Tuesday, November 25, 2008

Impression: Biking

I had several bicycles, including an English racer, before I was 18, and I enjoyed biking very much, in southern Louisiana; and after I moved to New York I would think at different times, with longing, that I should get a bike but I did not; and, now, riding again, out of both opportunity and necessity, there are times when I enjoy it and times when I come close to hating it. My legs seem long for the bike and I hesitate to adjust the seat, as when I used to do this when young it would make the seat undependable (and the seat would sometimes fall at surprising times, which would be dangerous when riding in town, in or near traffic). Sometimes my knees hurt. It is hard riding against the wind, as I have on too many afternoons. I have had three accidents: one when startled by traffic behind me, when I went into a ditch; two, when a broken, small branch entered the spokes of the back tire while I road on a sidewalk in New Iberia (I didn't fall but I still refer to this as an accident, as it was undesired and unplanned, interrupted my ride, and damaged part of the bike); and three, when on the road soon after leaving the house, I was distracted by my own anxious thoughts and the front wheel twisted all around and I fell.
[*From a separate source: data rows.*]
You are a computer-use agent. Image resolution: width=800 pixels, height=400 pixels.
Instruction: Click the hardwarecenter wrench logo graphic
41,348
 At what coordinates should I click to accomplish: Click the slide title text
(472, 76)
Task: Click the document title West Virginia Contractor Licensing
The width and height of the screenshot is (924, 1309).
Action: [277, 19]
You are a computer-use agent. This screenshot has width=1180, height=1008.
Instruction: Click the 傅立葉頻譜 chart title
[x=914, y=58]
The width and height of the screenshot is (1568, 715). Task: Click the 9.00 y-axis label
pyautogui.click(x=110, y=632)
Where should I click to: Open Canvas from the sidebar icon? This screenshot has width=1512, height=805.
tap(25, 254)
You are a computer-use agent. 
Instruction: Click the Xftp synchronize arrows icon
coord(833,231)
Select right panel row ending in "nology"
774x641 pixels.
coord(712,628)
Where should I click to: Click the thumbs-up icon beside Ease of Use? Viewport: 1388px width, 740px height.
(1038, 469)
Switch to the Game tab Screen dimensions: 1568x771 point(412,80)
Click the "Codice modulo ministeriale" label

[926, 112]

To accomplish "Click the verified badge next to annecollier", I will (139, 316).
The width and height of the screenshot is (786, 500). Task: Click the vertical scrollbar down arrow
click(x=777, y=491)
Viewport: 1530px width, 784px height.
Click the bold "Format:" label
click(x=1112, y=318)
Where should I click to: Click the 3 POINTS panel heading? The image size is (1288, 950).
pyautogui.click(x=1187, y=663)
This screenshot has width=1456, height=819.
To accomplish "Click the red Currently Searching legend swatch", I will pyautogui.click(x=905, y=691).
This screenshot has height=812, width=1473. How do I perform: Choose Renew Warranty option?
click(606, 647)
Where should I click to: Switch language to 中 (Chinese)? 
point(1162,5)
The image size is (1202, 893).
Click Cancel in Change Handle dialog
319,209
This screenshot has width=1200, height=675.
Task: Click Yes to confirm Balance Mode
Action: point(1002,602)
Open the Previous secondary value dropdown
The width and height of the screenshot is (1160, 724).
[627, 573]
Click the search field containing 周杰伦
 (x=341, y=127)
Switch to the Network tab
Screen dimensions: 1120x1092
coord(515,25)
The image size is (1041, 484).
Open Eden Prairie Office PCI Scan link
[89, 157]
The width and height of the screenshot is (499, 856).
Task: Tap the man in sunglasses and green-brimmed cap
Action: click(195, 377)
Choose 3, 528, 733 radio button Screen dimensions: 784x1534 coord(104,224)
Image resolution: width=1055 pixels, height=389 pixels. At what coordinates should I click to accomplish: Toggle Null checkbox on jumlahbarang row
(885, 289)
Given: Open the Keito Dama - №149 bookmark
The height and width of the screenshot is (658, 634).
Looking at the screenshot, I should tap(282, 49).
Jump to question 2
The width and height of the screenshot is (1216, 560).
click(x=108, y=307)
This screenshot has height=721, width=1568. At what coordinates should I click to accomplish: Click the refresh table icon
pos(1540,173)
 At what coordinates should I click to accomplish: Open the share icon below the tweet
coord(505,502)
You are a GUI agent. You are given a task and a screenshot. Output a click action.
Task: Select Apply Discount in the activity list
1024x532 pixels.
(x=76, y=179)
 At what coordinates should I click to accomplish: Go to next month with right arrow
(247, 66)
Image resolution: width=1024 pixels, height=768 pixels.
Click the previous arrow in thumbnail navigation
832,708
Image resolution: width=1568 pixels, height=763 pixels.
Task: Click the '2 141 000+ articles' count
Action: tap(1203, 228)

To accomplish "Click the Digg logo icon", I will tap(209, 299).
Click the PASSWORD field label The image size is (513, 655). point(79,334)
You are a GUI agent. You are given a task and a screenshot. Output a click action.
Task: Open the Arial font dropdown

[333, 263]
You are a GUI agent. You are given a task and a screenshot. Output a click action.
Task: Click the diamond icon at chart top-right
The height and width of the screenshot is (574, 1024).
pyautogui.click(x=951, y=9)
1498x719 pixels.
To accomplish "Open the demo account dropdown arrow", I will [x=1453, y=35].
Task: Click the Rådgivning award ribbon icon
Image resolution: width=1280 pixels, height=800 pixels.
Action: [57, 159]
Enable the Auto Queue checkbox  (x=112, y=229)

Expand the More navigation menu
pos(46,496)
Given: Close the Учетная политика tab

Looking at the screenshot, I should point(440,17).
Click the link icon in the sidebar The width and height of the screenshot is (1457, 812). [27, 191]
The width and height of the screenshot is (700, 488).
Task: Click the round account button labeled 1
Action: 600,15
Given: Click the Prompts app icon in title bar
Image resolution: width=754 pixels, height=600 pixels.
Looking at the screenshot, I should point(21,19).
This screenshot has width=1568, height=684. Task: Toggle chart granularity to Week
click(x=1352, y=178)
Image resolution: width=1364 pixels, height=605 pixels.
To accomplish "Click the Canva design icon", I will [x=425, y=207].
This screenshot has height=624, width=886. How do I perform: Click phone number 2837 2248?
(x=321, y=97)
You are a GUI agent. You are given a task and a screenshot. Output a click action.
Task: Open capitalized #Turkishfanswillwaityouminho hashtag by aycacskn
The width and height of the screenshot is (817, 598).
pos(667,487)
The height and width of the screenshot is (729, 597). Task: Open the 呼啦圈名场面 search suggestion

I worry about having a serious accident, of having a bone broken, or of dying. I notice, too, that there aren't very many people using bikes--and on most days I notice no one on a bike, though on some days I have seen a few people (usually very young or very old). It is interesting to me that there are more people in New York using bikes (I remember this from a few months ago; and I was just reading an internet article, today, on bike riding in New York and how police are trying to control it). Here, there are a lot of trucks and cars and tractors and a few motorcyles, especially large American trucks (trucks made by the companies that are doing so badly in terms of national sales). Biking is good excercise, both exhilarating and exhausting; and the landscape I ride through is often charming, soothing; and I would not have guessed that I could dislike biking.